• **MATERIAL PROVIDED**
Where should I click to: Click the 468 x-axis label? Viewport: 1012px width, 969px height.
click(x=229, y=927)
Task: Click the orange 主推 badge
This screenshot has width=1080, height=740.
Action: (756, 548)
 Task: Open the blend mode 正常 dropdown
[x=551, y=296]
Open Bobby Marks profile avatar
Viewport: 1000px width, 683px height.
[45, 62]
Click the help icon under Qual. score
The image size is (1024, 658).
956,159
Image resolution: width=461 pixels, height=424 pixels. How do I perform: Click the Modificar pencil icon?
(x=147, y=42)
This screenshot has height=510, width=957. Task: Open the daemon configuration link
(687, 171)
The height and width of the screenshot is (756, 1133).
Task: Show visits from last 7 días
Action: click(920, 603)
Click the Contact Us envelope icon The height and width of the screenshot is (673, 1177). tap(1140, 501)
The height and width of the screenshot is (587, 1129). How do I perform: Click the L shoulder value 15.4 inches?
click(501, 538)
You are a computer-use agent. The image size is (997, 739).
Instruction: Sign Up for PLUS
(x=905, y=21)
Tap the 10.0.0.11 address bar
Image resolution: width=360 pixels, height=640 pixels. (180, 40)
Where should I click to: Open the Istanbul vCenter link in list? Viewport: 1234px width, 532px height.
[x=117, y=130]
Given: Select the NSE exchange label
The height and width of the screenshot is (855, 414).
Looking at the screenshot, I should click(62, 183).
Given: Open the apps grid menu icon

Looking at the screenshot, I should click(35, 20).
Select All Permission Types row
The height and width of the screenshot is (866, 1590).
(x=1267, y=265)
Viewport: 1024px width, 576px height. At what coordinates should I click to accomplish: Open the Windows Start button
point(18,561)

• **YOUR INSTRUCTIONS**
The records above are to be duplicated exactly, every one of them.

• **TASK RESULT**
Where should I click to: Click the 468 x-axis label? Viewport: 1012px width, 969px height.
click(x=229, y=927)
Task: Click the orange 主推 badge
This screenshot has width=1080, height=740.
Action: (756, 548)
 Task: Open the blend mode 正常 dropdown
[x=551, y=296]
Open Bobby Marks profile avatar
Viewport: 1000px width, 683px height.
[45, 62]
Click the help icon under Qual. score
The image size is (1024, 658).
956,159
Image resolution: width=461 pixels, height=424 pixels. How do I perform: Click the Modificar pencil icon?
(x=147, y=42)
This screenshot has height=510, width=957. Task: Open the daemon configuration link
(687, 171)
The height and width of the screenshot is (756, 1133).
Task: Show visits from last 7 días
Action: click(920, 603)
Click the Contact Us envelope icon The height and width of the screenshot is (673, 1177). tap(1140, 501)
The height and width of the screenshot is (587, 1129). How do I perform: Click the L shoulder value 15.4 inches?
click(501, 538)
You are a computer-use agent. The image size is (997, 739).
Instruction: Sign Up for PLUS
(x=905, y=21)
Tap the 10.0.0.11 address bar
Image resolution: width=360 pixels, height=640 pixels. (180, 40)
Where should I click to: Open the Istanbul vCenter link in list? Viewport: 1234px width, 532px height.
[x=117, y=130]
Given: Select the NSE exchange label
The height and width of the screenshot is (855, 414).
Looking at the screenshot, I should click(62, 183).
Given: Open the apps grid menu icon

Looking at the screenshot, I should click(35, 20).
Select All Permission Types row
The height and width of the screenshot is (866, 1590).
(x=1267, y=265)
Viewport: 1024px width, 576px height. At what coordinates should I click to accomplish: Open the Windows Start button
point(18,561)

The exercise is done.